Rewrite the stretch from the first of the lines below through the line containing "[x=70, y=326]", with every request included. Shift each coordinate in the answers by adding 140 to it.

-=-=-=-=-

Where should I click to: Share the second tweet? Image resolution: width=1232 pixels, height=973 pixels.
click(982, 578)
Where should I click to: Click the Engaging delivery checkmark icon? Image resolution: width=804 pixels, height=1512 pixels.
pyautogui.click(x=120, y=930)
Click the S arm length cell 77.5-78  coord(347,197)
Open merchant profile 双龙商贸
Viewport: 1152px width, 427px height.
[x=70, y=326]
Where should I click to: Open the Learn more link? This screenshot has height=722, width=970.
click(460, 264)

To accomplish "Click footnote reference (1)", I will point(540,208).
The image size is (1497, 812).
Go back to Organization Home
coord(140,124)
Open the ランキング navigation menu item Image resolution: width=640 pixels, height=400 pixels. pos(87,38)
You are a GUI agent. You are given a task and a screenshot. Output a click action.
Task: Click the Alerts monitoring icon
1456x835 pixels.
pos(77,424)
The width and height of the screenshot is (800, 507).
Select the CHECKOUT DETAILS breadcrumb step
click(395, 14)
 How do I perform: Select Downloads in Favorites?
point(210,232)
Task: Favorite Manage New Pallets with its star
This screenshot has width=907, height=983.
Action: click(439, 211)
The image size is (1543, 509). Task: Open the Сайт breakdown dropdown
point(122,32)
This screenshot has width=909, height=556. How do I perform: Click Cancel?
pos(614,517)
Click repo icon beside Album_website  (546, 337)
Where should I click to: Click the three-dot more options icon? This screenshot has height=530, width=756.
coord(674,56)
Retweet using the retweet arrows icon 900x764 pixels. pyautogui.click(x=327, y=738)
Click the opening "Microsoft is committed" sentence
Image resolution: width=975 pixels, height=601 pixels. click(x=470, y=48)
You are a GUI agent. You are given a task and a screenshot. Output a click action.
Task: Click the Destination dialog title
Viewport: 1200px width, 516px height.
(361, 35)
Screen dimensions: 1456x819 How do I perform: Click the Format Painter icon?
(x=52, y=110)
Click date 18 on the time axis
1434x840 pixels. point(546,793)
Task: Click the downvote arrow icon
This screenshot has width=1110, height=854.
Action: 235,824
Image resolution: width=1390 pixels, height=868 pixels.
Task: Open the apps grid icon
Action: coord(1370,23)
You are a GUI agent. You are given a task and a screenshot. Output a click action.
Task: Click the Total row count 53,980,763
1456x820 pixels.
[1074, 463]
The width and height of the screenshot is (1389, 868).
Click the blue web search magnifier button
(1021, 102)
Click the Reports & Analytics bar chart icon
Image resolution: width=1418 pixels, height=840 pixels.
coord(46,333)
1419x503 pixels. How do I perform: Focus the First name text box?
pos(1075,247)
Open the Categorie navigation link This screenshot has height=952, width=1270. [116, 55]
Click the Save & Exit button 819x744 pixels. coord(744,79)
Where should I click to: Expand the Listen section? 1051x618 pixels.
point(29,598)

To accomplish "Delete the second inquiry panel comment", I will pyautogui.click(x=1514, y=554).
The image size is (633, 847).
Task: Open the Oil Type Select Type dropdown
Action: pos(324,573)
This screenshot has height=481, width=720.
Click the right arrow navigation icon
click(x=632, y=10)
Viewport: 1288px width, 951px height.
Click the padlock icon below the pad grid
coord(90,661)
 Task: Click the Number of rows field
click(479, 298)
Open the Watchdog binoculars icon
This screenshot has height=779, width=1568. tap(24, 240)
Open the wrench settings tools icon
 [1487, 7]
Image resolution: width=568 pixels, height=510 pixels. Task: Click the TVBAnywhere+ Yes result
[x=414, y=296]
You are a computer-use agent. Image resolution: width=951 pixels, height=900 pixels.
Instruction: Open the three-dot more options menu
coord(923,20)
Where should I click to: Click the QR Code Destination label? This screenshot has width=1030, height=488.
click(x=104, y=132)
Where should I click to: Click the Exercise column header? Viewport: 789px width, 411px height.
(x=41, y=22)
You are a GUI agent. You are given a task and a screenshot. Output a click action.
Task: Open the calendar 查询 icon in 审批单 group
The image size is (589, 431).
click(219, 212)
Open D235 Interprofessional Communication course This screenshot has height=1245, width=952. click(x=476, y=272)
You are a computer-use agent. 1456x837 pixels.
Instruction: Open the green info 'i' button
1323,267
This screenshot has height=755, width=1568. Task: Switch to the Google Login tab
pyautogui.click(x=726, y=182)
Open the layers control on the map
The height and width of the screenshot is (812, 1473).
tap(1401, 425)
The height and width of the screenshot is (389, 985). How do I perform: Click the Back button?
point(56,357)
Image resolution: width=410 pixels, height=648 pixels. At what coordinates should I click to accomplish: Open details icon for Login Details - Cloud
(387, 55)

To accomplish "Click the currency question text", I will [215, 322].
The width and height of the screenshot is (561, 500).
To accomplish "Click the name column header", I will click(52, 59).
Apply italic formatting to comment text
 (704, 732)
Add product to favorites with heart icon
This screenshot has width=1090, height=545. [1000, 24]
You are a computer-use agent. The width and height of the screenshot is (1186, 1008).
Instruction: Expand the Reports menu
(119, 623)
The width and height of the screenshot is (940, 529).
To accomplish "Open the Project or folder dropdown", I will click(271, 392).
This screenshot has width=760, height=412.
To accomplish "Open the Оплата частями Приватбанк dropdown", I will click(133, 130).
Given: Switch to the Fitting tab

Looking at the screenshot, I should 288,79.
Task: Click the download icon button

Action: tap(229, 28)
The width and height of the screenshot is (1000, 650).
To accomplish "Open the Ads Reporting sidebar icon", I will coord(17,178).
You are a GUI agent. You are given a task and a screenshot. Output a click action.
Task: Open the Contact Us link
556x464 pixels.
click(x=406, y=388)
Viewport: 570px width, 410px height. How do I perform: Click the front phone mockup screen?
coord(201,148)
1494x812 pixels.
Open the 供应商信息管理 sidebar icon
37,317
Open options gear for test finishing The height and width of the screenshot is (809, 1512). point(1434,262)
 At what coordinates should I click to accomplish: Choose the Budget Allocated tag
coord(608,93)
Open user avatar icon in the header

-=-=-=-=-

## SOLVED EXERCISE:
Where should I click to: Share the second tweet? Image resolution: width=1232 pixels, height=973 pixels.
click(1122, 718)
Where should I click to: Click the Engaging delivery checkmark icon? Image resolution: width=804 pixels, height=1512 pixels.
pyautogui.click(x=260, y=1070)
Click the S arm length cell 77.5-78  coord(487,337)
Open merchant profile 双龙商贸
Viewport: 1152px width, 427px height.
[x=210, y=466]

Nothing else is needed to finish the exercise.